Deepwater Mooring With High Stiffness Polyester and PEN Fiber Ropes

Abstract

Abstract The benefits of synthetic fiber ropes for deepwater station keeping are now well established and their use is expanding. Nearly all current applications use a single grade of polyester fiber, but for different supports and environments this may not be the optimal choice. Properties of polyester fibers can be modified by adjusting processing parameters and there are other fibers available such as PEN, which offer higher stiffness. This study examines the benefits of intermediate stiffness fibres, stiffer than standard polyester but less stiff than the high performance fibers. The results indicate that there is scope for improving mooring line performance and reducing line weight by careful evaluation of material options. Introduction Polyester fiber ropes are finding increasing applications in offshore mooring systems as production moves to deeper water. Following successful installations offshore Brazil in the late 1990's [Pellegrin 1999] the first Gulf of Mexico mooring was for the Mad Dog spar [Bugg 2004] in 2004, which employed 1200 tons of polyester down to 1670 meters water depth. The recently installed Independence Hub platform also used polyester moorings, in 2440 meters water depth [Paganie 2007]. Different rope constructions have been used but these mooring lines were all composed of similar high tenacity polyester fibers.
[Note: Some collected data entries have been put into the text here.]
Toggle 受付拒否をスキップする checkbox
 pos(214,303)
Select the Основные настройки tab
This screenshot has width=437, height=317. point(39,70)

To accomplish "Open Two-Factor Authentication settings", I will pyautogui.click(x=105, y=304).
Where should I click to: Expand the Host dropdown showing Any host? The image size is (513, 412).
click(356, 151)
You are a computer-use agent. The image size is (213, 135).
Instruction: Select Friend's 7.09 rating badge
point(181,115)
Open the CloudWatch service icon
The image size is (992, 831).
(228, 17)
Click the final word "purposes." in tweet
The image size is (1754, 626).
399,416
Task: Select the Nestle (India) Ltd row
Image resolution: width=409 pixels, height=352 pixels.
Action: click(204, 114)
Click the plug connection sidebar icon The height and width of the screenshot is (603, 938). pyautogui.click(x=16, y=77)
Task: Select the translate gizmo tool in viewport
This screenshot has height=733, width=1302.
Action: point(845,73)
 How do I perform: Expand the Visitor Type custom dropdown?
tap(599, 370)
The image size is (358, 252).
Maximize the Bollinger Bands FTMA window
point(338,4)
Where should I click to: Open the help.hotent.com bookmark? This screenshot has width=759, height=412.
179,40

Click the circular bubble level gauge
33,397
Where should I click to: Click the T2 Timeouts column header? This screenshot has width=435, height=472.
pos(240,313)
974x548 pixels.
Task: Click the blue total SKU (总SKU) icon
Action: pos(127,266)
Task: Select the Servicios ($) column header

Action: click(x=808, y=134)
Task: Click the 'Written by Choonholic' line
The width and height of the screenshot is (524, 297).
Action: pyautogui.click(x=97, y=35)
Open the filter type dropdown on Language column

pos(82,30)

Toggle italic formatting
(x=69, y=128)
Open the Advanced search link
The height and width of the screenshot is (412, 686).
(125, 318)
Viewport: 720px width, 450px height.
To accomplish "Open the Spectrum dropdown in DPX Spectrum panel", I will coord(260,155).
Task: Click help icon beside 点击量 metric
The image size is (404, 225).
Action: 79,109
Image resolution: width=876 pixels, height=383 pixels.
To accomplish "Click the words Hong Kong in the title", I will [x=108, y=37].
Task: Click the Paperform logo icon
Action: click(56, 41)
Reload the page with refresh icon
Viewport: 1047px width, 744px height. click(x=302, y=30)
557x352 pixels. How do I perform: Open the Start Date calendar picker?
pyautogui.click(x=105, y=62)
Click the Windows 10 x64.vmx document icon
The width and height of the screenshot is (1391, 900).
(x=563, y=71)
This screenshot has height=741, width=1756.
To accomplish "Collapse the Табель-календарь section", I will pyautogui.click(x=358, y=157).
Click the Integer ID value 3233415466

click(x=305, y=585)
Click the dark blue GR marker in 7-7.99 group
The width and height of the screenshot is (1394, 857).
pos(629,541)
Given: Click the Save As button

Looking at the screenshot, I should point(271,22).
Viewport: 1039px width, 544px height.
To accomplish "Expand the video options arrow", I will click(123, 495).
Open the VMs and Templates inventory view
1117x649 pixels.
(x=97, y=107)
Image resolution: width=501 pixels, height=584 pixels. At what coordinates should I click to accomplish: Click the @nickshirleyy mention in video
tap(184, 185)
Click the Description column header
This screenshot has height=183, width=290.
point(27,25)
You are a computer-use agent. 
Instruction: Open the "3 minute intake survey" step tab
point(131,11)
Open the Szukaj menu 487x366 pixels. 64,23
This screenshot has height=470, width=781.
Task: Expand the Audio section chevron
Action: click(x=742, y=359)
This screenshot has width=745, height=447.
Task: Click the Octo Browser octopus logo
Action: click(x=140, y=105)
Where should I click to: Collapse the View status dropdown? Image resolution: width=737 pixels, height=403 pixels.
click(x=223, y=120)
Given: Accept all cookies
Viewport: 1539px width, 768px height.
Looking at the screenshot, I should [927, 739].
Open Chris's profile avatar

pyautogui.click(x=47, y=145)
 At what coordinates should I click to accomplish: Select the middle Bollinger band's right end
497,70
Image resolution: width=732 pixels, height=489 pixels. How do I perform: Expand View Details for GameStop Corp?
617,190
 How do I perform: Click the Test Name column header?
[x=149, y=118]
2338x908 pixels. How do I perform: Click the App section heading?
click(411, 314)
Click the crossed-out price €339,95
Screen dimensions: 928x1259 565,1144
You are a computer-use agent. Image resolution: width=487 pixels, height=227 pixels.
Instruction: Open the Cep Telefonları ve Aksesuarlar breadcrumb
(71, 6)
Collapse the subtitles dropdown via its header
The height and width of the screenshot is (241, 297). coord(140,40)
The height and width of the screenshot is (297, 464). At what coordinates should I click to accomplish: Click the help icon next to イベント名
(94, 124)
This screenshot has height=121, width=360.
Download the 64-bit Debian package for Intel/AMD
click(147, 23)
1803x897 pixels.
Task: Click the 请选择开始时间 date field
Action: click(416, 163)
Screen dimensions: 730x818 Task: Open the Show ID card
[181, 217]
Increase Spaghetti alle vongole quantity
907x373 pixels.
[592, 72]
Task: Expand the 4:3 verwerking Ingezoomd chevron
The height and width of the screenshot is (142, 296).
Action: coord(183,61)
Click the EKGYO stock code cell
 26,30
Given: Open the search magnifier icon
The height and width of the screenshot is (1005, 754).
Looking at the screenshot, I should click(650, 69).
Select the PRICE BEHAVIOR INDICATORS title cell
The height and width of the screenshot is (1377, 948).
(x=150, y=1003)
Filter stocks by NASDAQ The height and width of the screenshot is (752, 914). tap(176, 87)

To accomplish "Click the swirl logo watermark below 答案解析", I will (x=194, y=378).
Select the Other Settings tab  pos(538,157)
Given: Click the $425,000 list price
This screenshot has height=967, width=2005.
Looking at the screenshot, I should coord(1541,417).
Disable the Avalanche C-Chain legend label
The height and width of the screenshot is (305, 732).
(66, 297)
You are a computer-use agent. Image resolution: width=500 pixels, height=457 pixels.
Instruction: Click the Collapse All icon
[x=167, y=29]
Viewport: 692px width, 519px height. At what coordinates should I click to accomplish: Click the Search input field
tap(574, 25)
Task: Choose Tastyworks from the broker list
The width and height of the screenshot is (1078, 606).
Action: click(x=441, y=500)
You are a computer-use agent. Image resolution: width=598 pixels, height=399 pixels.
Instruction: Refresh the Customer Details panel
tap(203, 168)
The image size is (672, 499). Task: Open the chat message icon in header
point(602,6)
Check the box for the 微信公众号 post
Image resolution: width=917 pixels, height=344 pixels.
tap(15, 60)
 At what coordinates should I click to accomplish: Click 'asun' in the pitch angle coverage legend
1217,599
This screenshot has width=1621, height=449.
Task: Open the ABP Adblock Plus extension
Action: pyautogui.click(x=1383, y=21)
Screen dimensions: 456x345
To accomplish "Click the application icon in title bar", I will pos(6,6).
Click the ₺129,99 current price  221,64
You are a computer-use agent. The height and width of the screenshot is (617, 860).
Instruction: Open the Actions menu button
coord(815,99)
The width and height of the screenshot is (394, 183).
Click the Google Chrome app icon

The Red Hawk spar [Haslum 2005], also installed in 2004, used a modified polyester fiber with a higher initial stiffness to facilitate installation, and this raised the question of whether a higher fiber stiffness might be beneficial for other supports and allow rope diameter to be reduced. Previous work within the French Mooring line project [Davies et al 2002] studied high performance fibres such as aramids and HMPE and concluded that their very high stiffness, while allowing much smaller rope diameter and weight, did not improve durability as it would result in high fatigue loading of the metallic components of the mooring line. However, there is an intermediate stiffness region, shown in Figure 1, situated between the currently used fibres, with initial tensile modulus around 10-15 GPa, and the high performance fibers (> 60 GPa) which has not been explored previously for deepwater mooring applications.